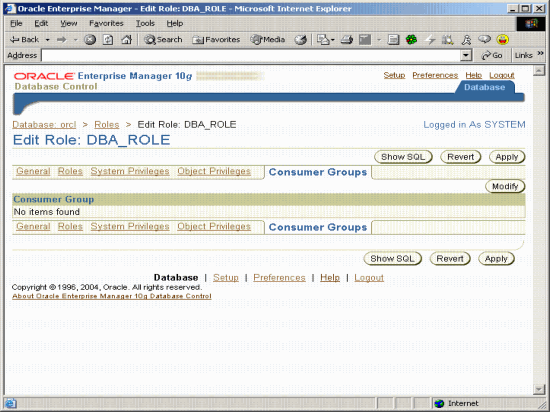Click the Stop icon in browser toolbar
The height and width of the screenshot is (412, 550).
pos(90,40)
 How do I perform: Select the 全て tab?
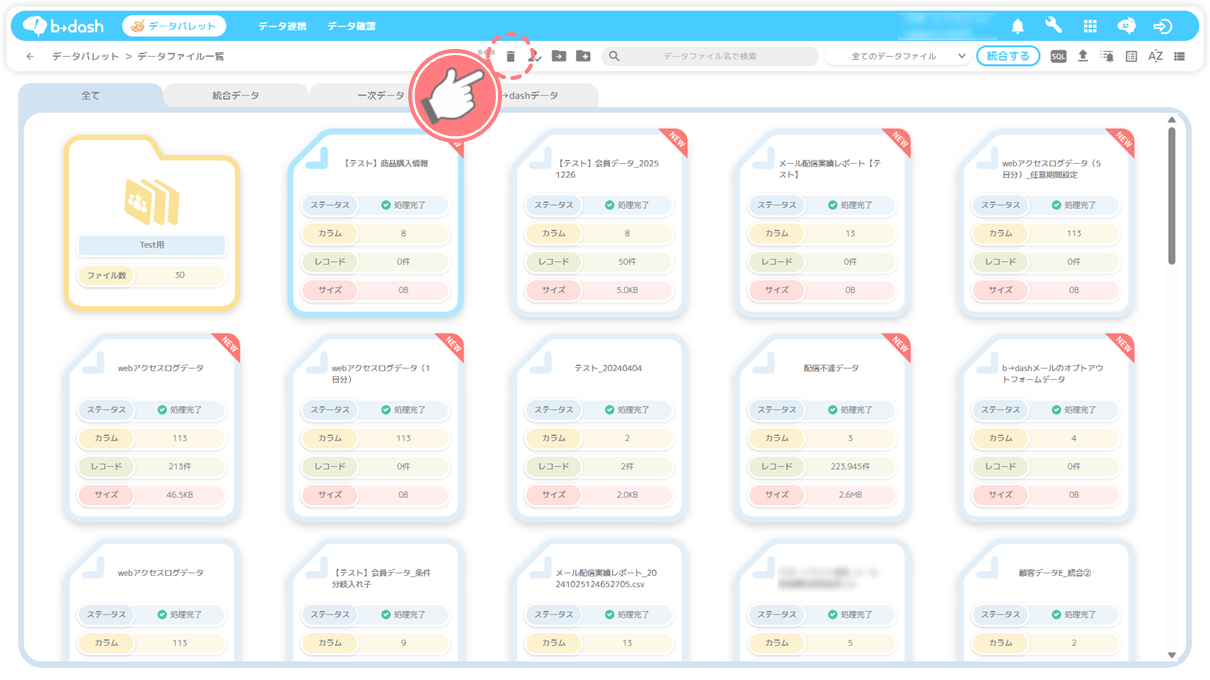coord(91,96)
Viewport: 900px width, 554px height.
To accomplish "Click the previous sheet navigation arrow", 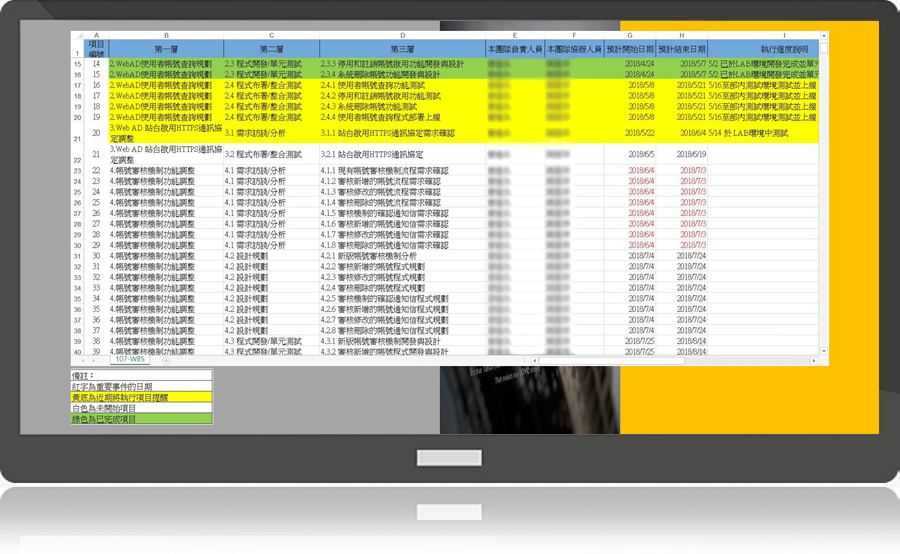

::::

● **PROBLEM TO WORK ON**
Once the line holding "Viewport: 900px width, 554px height." is found, set down that line and every line after it, exactly, through the last line of the records above, omitting pictures.

● **SOLUTION TO THIS TASK**
Viewport: 900px width, 554px height.
To accomplish "Click the previous sheet navigation arrow", 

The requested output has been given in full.